Dresden, Ontario, population centre, population 2,401 (2021 census), 2,451 (2016 census). Incorporated as a town in 1882, Dresden lost this status in 1998 after it merged into the new municipality of Chatham-Kent. Dresden is an agricultural community located in southwestern Ontario on the Sydenham River. The Dawn Settlement, near Dresden, was one of the final destinations of the Underground Railroad. In the mid-20th century, some businesses in Dresden became infamous for refusing to serve Black Canadians (see Racial Segregation of Black People).
Settlement and Development
Jared Lindsley first settled in the area in 1825. In 1846, Daniel van Allen purchased land and began to develop the area of present-day Dresden. The area grew slowly as a lumber centre until the 1860s, when an influx of settlers arrived to inhabit the cleared land. By 1872, Dresden reached a sufficient size to be incorporated as a village; 10 years later, it received town status. With the trees cut down, the town evolved into a local agricultural service centre. (See also Agriculture in Canada.)
In 1841, Reverend Josiah Henson, a former enslaved person from the United States, settled near Dresden. He helped establish the Dawn Settlement — a safe area for Black Refugees fleeing enslavement in the United States (see also Refugees to Canada; Black Enslavement in Canada). Henson also helped found the British American Institute, a vocational school for the community living at the Dawn Settlement. For many Black Refugees, the area of Dresden was the final destination on the Underground Railroad. ( See also Black Canadians; Black History in Canada until 1900.)
Josiah Henson is reputed to have been the model for Uncle Tom in Harriet Beecher Stowe's novel Uncle Tom's Cabin (1852). Henson’s two-storey house, built around 1842, is now part of the Uncle Tom's Cabin Historic Site in Dresden.

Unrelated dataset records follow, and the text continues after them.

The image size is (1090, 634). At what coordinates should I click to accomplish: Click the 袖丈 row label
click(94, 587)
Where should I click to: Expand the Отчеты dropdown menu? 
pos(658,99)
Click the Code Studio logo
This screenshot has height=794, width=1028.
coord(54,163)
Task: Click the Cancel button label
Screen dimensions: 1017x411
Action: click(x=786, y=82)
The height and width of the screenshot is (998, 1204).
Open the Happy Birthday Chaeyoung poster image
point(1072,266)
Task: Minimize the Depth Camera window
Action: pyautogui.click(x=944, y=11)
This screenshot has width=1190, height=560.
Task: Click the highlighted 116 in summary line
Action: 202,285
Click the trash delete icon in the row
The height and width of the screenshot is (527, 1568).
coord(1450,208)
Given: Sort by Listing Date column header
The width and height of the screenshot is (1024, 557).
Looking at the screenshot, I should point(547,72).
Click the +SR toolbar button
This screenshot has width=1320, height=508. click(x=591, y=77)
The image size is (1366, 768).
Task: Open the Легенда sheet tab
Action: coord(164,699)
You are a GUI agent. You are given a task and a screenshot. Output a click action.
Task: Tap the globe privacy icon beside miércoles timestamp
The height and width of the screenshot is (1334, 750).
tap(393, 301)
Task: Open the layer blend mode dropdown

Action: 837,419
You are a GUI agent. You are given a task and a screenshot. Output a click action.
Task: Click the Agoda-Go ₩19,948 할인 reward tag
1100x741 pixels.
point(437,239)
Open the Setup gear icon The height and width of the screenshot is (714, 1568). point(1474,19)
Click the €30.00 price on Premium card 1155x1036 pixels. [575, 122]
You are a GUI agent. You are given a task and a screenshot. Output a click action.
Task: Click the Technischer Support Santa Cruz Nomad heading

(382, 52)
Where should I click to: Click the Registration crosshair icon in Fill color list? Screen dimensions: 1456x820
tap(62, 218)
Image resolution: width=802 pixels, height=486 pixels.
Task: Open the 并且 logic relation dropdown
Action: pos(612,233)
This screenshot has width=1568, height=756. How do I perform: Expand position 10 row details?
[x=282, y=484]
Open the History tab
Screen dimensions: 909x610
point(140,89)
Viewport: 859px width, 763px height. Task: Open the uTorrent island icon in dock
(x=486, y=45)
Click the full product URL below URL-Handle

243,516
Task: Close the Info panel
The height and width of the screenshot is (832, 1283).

In the mid-20th century, Dresden received media attention as several civil rights activists fought against racial discrimination (see Prejudice and Discrimination in Canada; Racism). At the time, many Dresden restaurants, cafés and barbershops refused to serve Black clients (see Racial Segregation of Black People in Canada). To end this discrimination, Hugh Burnett and members of Dresden’s Black community organized under the National Unity Association (NUA). The NUA pressured the town to ban racial discrimination in local businesses. In response, a referendum was organized in 1949. Voters were asked if it should be illegal for restaurants to refuse serving people on the basis of their race, colour or religion. The anti-discrimination bylaw was rejected by a margin of five to one.
The NUA and Burnett continued to advocate against segregation. Their advocacy led to Ontario Premier Leslie Frost’s government to introduce the Fair Employment Practices Act (1951), which prohibited discrimination in employment and the Fair Accommodation Practices Act (1954), which made it illegal to deny public services and housing to people on the basis of their race, religion or ethnicity. Nonetheless, due to lax enforcement, some restaurants in Dresden continued to refuse serving Black Canadians. Activists like Burnett, Bromley Armstrong and Ruth Lor Malloy drew attention to the issue by staging sit-ins to “test” businesses’ compliance with the law. The activists also invited journalists to report on their efforts. A “test” at Kay’s Café in 1954 received significant media coverage when the group was refused service. These “tests” contributed towards the successful establishment of human rights legislation in Canada. (See also Black History in Canada: 1900-1960.)
In 2010, the Ontario Heritage Trust unveiled a plaque to commemorate the activism of Hugh Burnett and the National Unity Association.